🤖 AI Summary
To address factual inaccuracies in large language models (LLMs) stemming from overreliance on parametric knowledge and the susceptibility of retrieval-augmented generation (RAG) to irrelevant retrieved documents, this paper proposes a training-free, test-time inference framework. The method retrieves lightweight external knowledge, generates multiple candidate responses, and performs efficient majority voting based on semantic similarity among response prefixes—enabling robust filtering of incorrect answers. Its key innovations are: (i) consensus determination using only partial response prefixes, drastically reducing computational overhead; and (ii) synergistic integration of RAG’s knowledge grounding with ensemble methods’ robustness. Evaluated on open-domain question answering, recipe generation, and image captioning, the approach significantly improves accuracy while maintaining low latency, demonstrating both efficiency and strong generalization across diverse tasks.
📝 Abstract
Although Large Language Models (LLMs) demonstrate significant capabilities, their reliance on parametric knowledge often leads to inaccuracies.

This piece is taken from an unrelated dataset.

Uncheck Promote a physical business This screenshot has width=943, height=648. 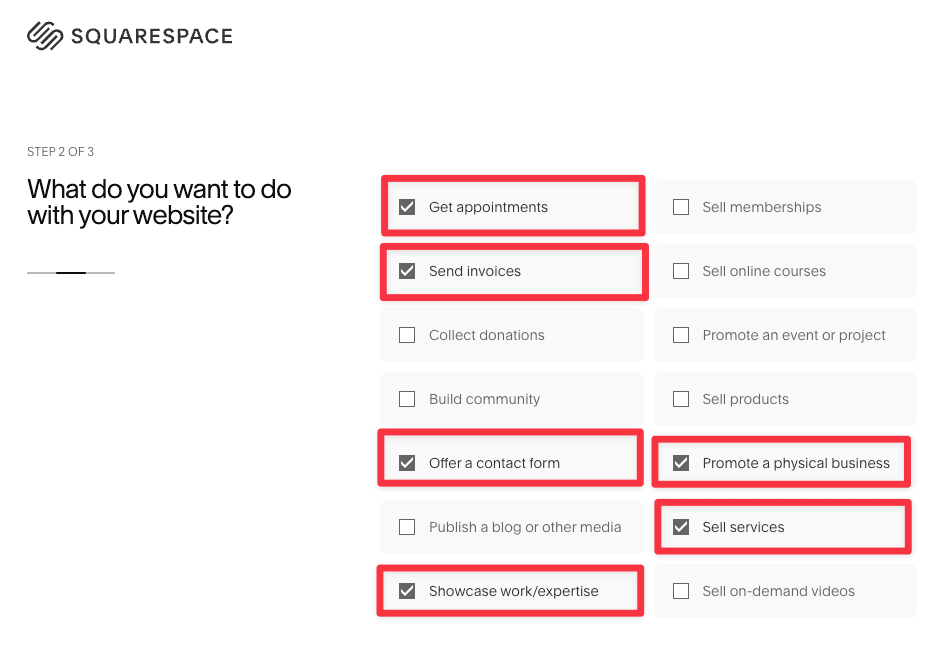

Retrieval Augmented Generation (RAG) mitigates this by incorporating external knowledge, but these methods may introduce irrelevant retrieved documents, leading to inaccurate responses. While the integration methods filter out incorrect answers from multiple responses, but lack external knowledge like RAG methods, and their high costs require balancing overhead with performance gains. To address these issues, we propose an Efficient Test-Time Retrieval-Augmented Generation Framework named ET2RAG to improve the performance of LLMs while maintaining efficiency. Specifically, ET2RAG is a training-free method, that first retrieves the most relevant documents and augments the LLMs to efficiently generate diverse candidate responses by managing response length. Then we compute the similarity of candidate responses and employ a majority voting mechanism to select the most suitable response as the final output. In particular, we discover that partial generation is sufficient to capture the key information necessary for consensus calculation, allowing us to effectively perform majority voting without the need for fully generated responses. Thus, we can reach a balance between computational cost and performance by managing the response length for the number of retrieved documents for majority voting. Experimental results demonstrate that ET2RAG significantly enhances performance across three tasks, including open-domain question answering, recipe generation and image captioning.